# Small batch pressure canning.



## stef (Sep 14, 2002)

I have a 16-quart pressure canner and it is fine for large batches of food, either pints or quarts.

However, I would like to pressure can small amounts at a time and I am wondering why I could not get a 4-quart Presto to do this.

Is there some kind of technical reason for this? As long as it has the gauge, and holds the pints or half-pints, what would be wrong in using it as a pressure canner?


----------



## Lucy (May 15, 2006)

Because it heats up too fast and cools down too fast for canning. The time it takes to do each is part of the safe processing time figured in. A cooker is only safe for cooking, not canning. That is why they call it a cooker. Unless it will hold at least 4 quart sized jars it is not safe to can it.


----------



## judylou (Jun 19, 2009)

Lucy covered it well. You lose too much of the required processing time when using a small cooker, often as much as 20-40 mins., because the volume of the cooker heats up and cools down so fast. The guidelines say something to the effect that the "published processing times in the recipes would be invalid with a canner that holds less that 4 quart jars".
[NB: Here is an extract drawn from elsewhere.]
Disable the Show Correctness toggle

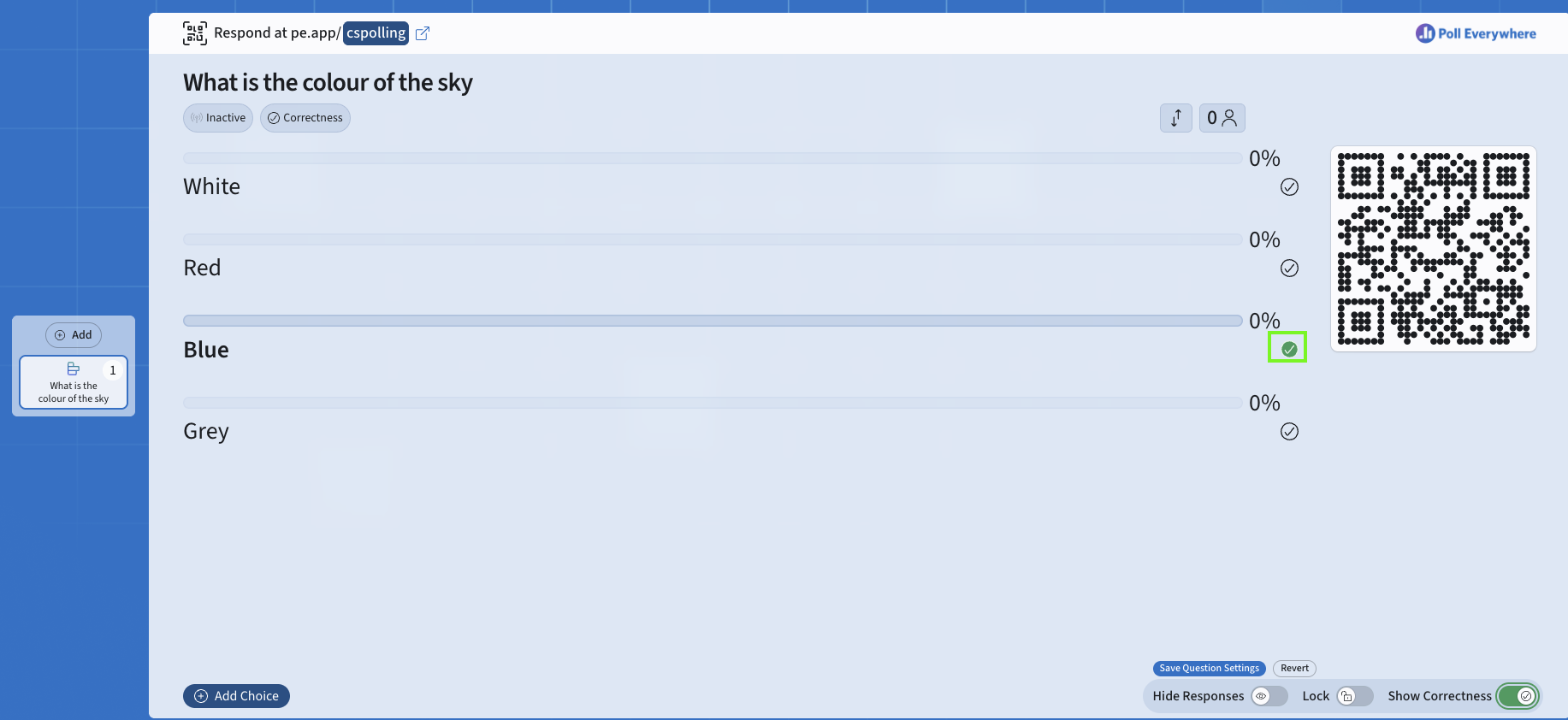pos(1518,696)
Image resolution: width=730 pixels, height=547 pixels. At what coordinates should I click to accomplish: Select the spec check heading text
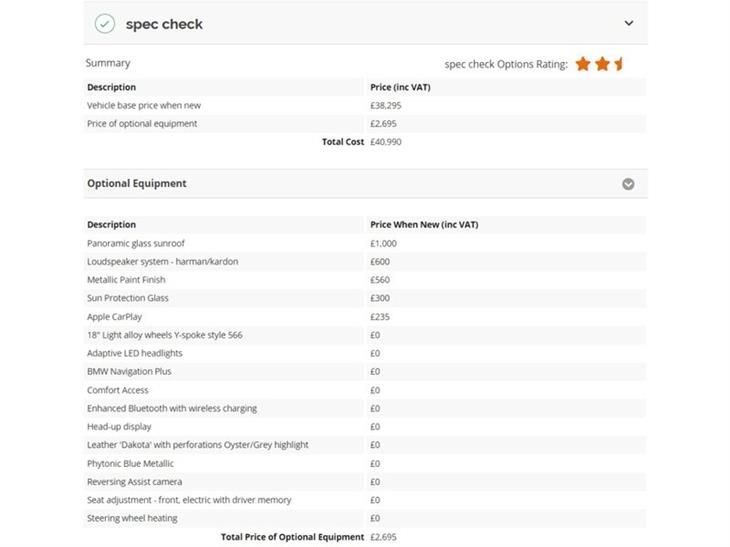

http://www.uga.edu/nchfp/publications/uga/using_press_canners.html


----------



## PixieLou (May 1, 2010)

You don't have to fill your pressure canner with jars each time you use it.


----------



## manygoatsnmore (Feb 12, 2005)

You can use empty jars as spacers in the canner, or you can actually can water. I use a used lid with filtered water and can quart jars of water when I have an extra space or 2 in the canner. I figure if the lid doesn't seal, it's no big deal, as it's only water, and I haven't wasted a new lid. It gives me stored water that can be dumped and used if I need the canning jar for food. And it is sterile water, good for washing out wounds.


----------